Most of the poems in THE ART OF BAGGING were written while Joshua Gottlieb-Miller worked in a grocery store, often in fragments on the folded-up piece of paper he kept tucked in his pocket. Gottlieb-Miller worked at Trader Joe's after getting his undergrad degree, left the store to pursue an MFA, and then returned after completing his advanced degree. Feeling stuck, watching time tick away stocking shelves, Gottlieb-Miller found himself dreading the store but writing more and more. This is a hybrid book. Because so many of his co-workers said or did things that inspired poems, Gottlieb-Miller knew he wanted to interview as many as he could. Many of these poems of retail labor are informed by meditations on visibility or invisibility, the accessibility of the setting and that frustration giving way to lyrical and meditative flights. The book’s arc traces the speaker’s recognition of these workers' shared positions—thoughtful individuals enmeshed in a singular, larger system—within an economic and, by the end of the book, metaphysical space.
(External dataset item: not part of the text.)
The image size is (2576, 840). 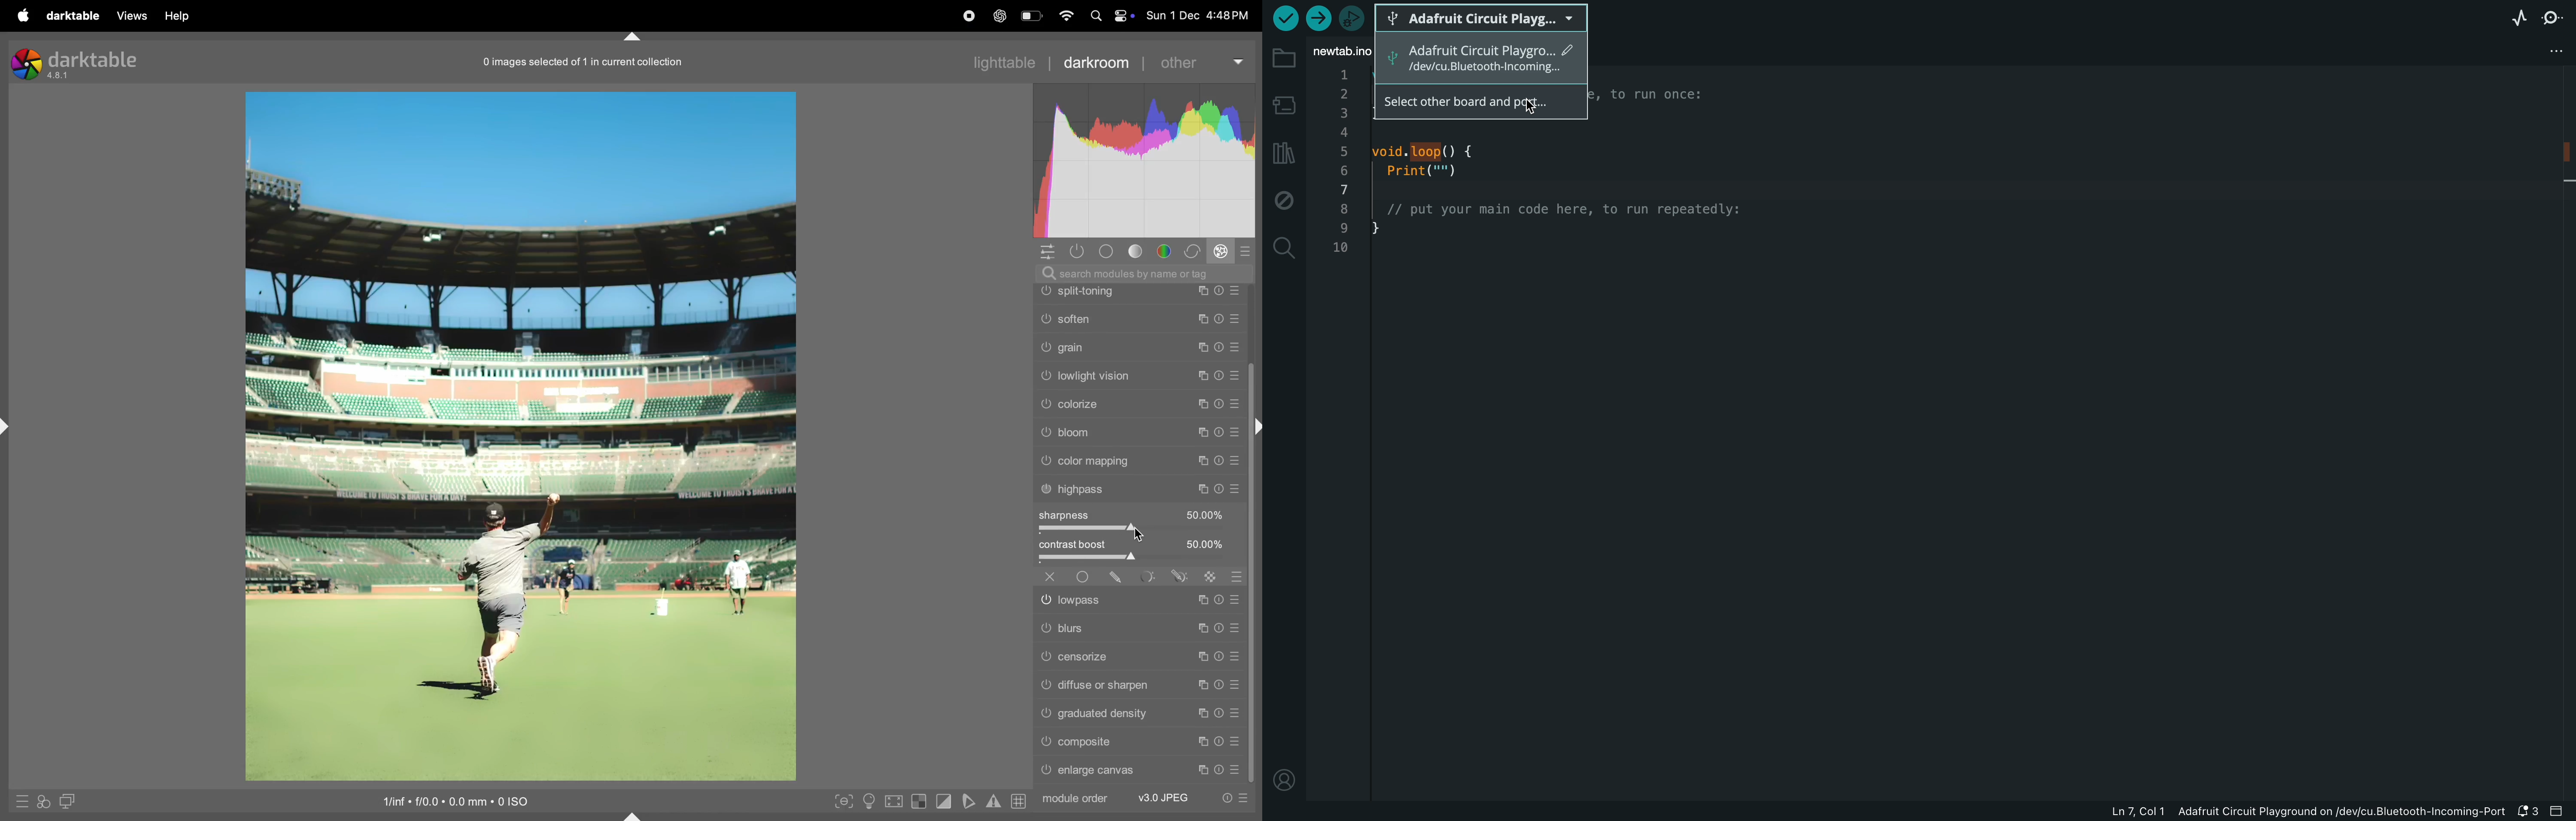 What do you see at coordinates (18, 802) in the screenshot?
I see `quick acess presets` at bounding box center [18, 802].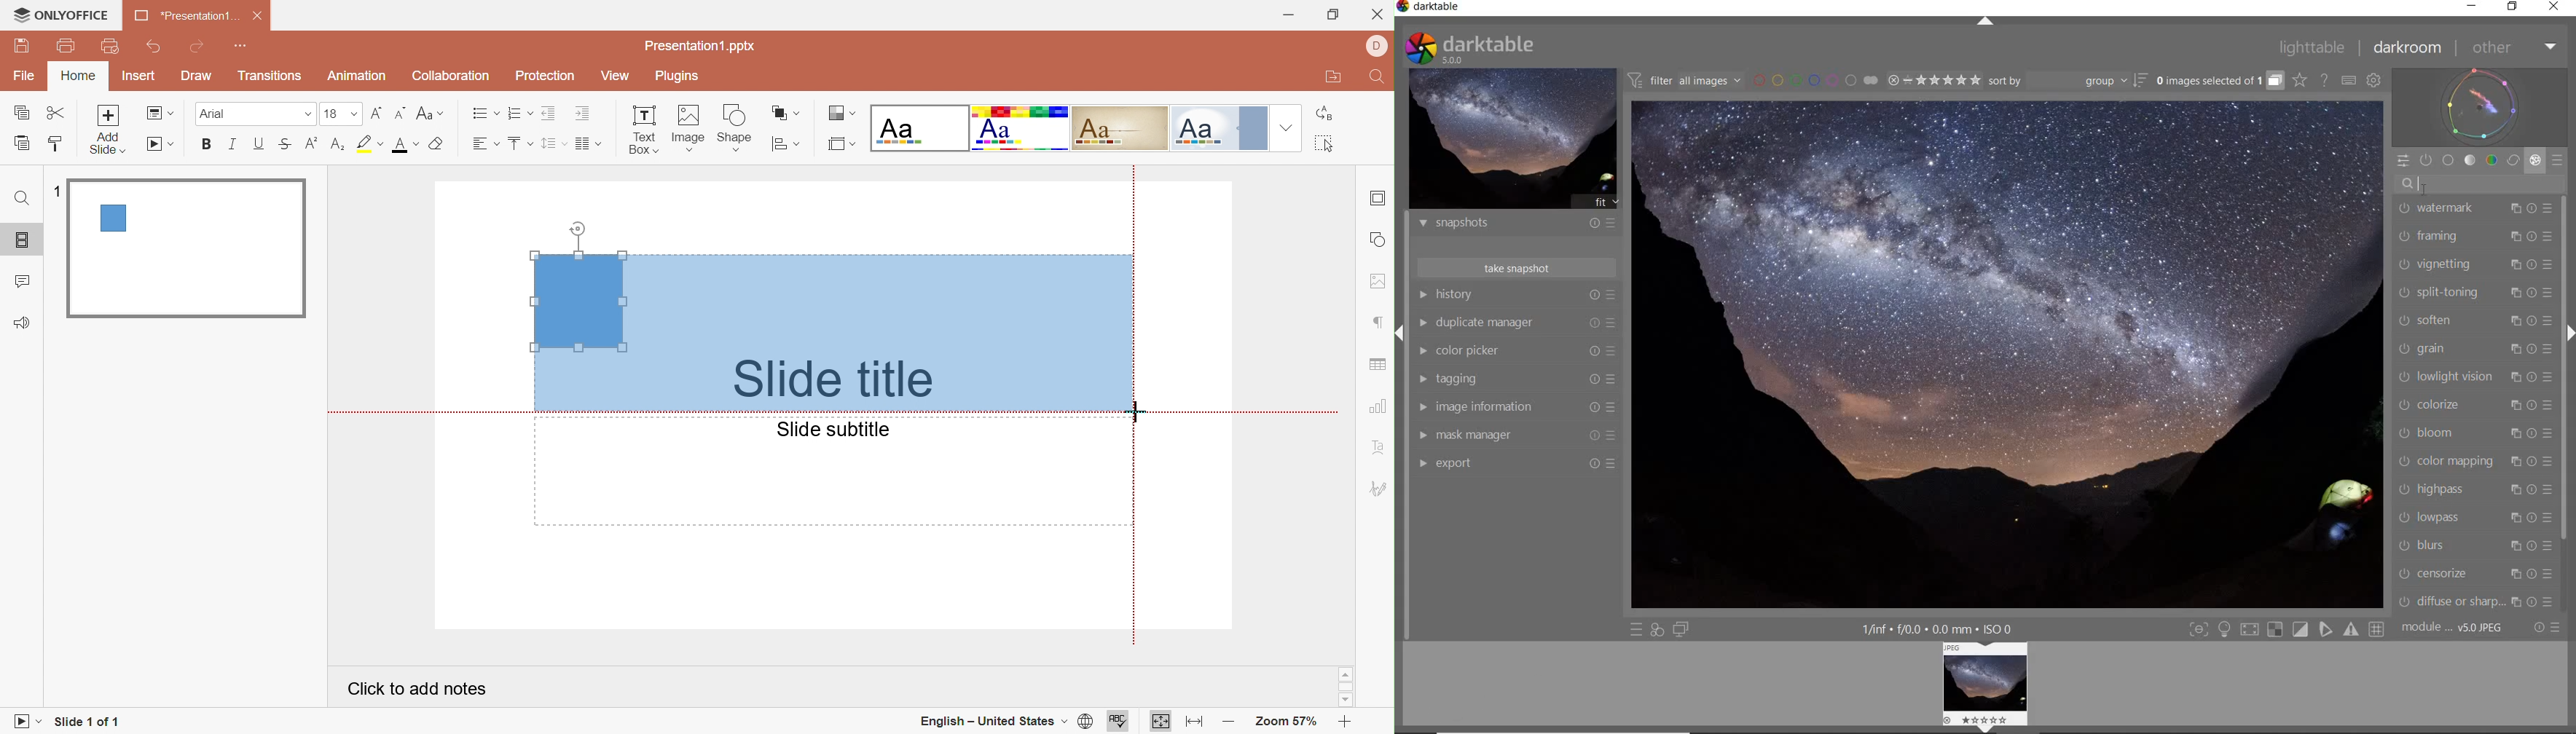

“The Art of Bagging unpacks the American obsession with livelihood-as-personhood. Through an inventive structure—spare lyrical narrative, surprising aphorism, and raw interview—Josh Gottlieb-Miller works over definitions of what work is. The grocery store is only a setting, a crucial one though, for the book’s astonishing revelations. This is ontology bagged, in which disparate voices are identified (a rarity for poetry of labor) and the apocrypha of retail work is examined. Here’s an example of Gottlieb-Miller’s ars poetica from the powerful ‘The Fiction I am a Grocery Store Employee,’: ‘I’ve already divided/what’s false from true./As in a shortcut you/can only use once.’ Later, in ‘Grocers Debate the Apocalypse For Its Effect on Backstock,’ the poet writes, ‘I don’t like to be reduced,/even to something bigger than me.’ I am grateful for this book.” —Martha Serpas
"Do you think you would go out of your way to see an opera if it was about a grocery store?” Joshua Gottlieb-Miller asks at the very beginning of The Art of Bagging. What follows is extraordinary, lyrical, invigoratingly intelligent and, indeed, operatic. In this hybrid collection, Gottlieb-Miller considers the grocery store as a site for meditations on vast economies, complex labor systems, and the ordinary, often nearly invisible, people who work within them. Always thoughtful and humane, the poems are unified by Gottlieb-Miller’s own voice—a voice characterized by wit, warmth, keen awareness, and a desire to understand the many worlds of the grocery store and those who labor alongside him, within it.” —Kevin Prufer
Joshua Gottlieb-Miller earned his BA from St. Mary's College of Maryland, and his MFA and PhD from the University of Houston. He served as Poetry Editor and Digital Nonfiction Editor for Gulf Coast, as well as a Post- Harvey Think Tank Fellow for folklore at Rice University's Humanities Research Center. He has been awarded poetry fellowships at MacDowell, the Yiddish Book Center's Tent Workshop, and elsewhere. He has published poetry, nonfiction, hybrid, and multimedia writing, most recently in Brooklyn Rail, MAYDAY Magazine, Concision Poetry Journal, and Grist: A Journal of the Literary Arts. He worked at Trader Joe's three times: once in Silver Spring, Maryland, and twice in Madison, Wisconsin. He currently teaches at San Jacinto College and lives in Houston with his wife and son.